Invity.com helps to create your personalized online Wedding invitation website with all your details, which is not possible with your printed marriage invitation card. Invity.com is a feature rich online Indian e-invitation platform built with your privacy. You can invite, share wedding album & your stories, RSVP, choose designs, receive blessings and do many...
Invity.com helps you not only to create your website before your wedding but you can retain it after your wedding to add your wedding photos and to thank your invitees.
Invity.com has termed your personal wedding website as wedsite.

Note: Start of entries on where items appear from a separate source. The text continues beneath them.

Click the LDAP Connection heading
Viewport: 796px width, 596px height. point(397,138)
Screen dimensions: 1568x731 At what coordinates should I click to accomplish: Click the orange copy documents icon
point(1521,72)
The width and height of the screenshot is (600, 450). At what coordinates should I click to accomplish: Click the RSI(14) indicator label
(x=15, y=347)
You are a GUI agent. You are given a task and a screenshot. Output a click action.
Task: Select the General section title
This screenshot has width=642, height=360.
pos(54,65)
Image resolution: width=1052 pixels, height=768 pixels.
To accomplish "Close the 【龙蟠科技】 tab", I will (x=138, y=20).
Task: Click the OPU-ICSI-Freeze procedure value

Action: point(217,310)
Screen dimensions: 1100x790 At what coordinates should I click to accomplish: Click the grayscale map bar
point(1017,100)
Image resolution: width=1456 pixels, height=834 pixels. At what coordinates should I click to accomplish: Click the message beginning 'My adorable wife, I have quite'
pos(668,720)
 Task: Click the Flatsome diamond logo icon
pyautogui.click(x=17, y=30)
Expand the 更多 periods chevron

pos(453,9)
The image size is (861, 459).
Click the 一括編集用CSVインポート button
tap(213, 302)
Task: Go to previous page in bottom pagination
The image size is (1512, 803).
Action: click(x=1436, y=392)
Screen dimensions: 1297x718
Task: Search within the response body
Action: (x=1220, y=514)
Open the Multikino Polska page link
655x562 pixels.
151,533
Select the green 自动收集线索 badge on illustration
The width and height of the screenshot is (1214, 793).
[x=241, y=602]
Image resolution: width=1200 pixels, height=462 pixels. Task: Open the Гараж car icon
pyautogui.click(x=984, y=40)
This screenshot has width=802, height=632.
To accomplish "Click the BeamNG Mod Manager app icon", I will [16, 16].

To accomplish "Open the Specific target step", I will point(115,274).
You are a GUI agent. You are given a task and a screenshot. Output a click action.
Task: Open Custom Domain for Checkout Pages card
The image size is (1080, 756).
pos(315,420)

In this fast moving world Invity.com has made your pre wedding life smooth and tension free by inviting everyone for your wedding through e-mail and shares your wedding plan in a website.
Posted by Char on March 8, 2011 at 12:47 p.m.
Someone else who is a family member (third cousin) sent out an E-vite to her shower upon hearing mine was the same day. She sent them out two months before the date. The shower is two months away, so naturally my maid of honour isn't sending out her hand crafted invites until six weeks before the shower. Her wedding is a month in a half after mine too. She has invited my whole family. I had my shower booked six months ago and can't change the date. Only a few members of my family were aware of my shower. My fiance's family are all invited too, and are more aware as his mother has informed more people. I don't have any weekend's free to hold a shower for just my family- should I leave them off the list now?